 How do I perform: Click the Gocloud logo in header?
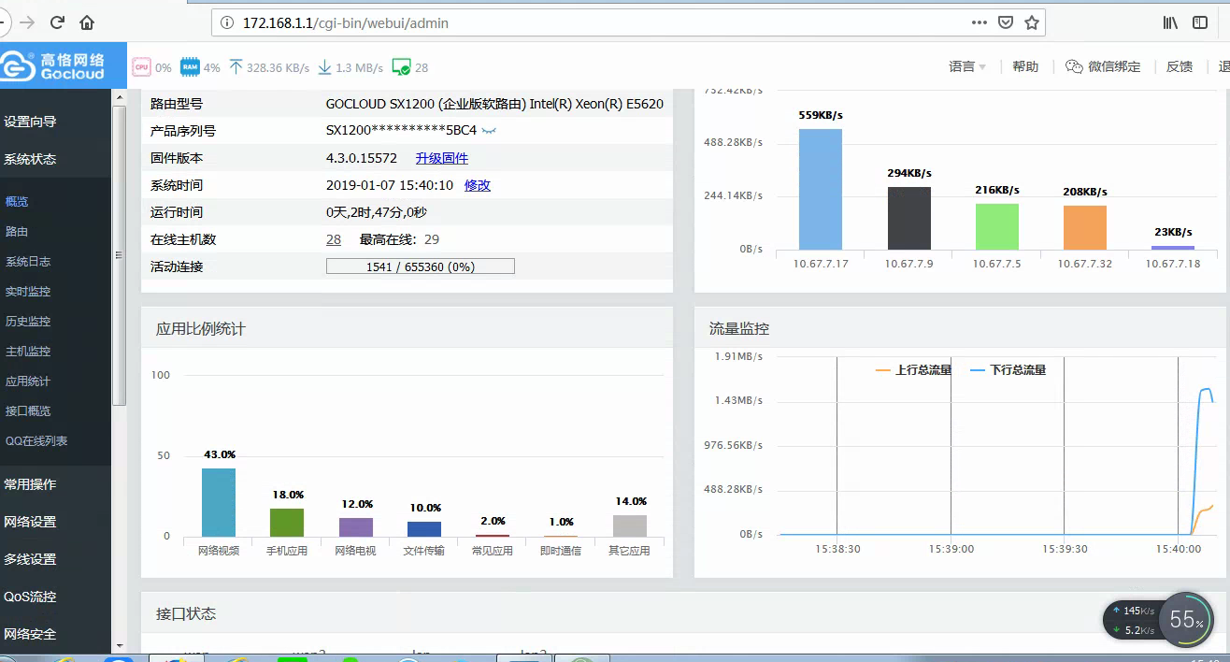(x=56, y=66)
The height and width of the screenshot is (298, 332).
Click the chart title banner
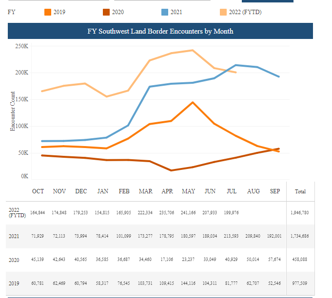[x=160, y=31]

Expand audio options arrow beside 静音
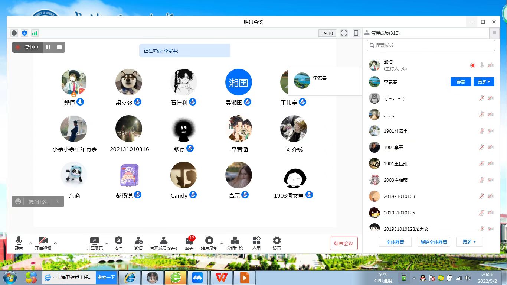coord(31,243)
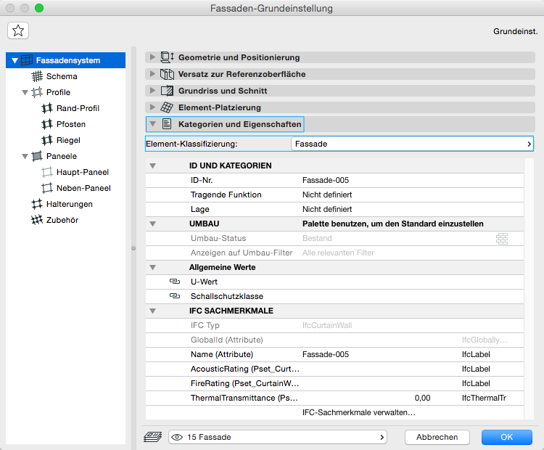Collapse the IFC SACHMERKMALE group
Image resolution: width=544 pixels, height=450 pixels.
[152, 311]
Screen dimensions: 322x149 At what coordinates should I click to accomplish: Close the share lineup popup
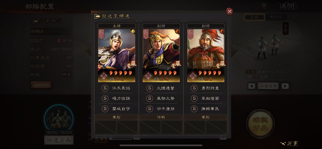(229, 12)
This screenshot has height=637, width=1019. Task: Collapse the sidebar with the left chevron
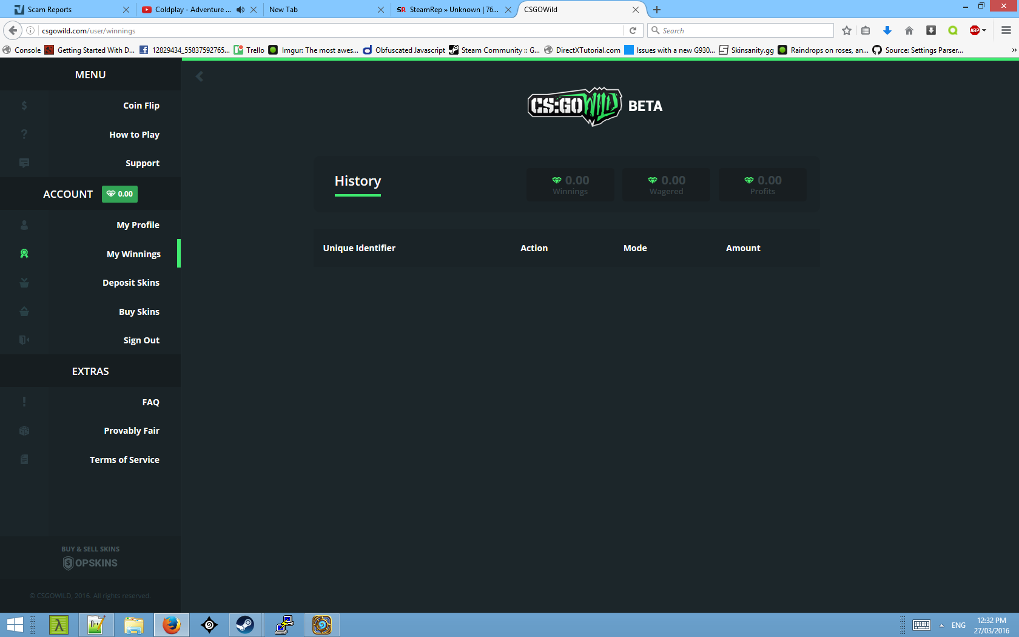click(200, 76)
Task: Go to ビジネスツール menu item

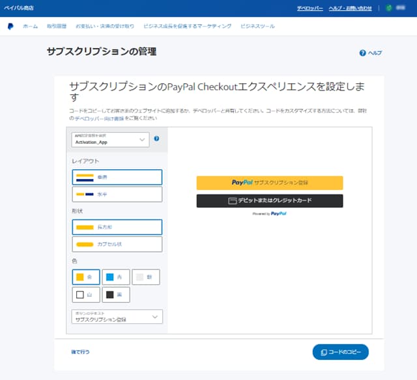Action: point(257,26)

___

Repeat each line word for word, from the one with "Expand audio options arrow beside 静音" down to the last line of the data, and keep the pictures out of it.

Answer space:
Expand audio options arrow beside 静音
coord(31,243)
Collapse the IFC SACHMERKMALE group
Image resolution: width=544 pixels, height=450 pixels.
[152, 311]
Screen dimensions: 322x149 At what coordinates should I click to accomplish: Close the share lineup popup
(229, 12)
This screenshot has height=637, width=1019. Task: Collapse the sidebar with the left chevron
click(200, 76)
Task: Go to ビジネスツール menu item

Action: point(257,26)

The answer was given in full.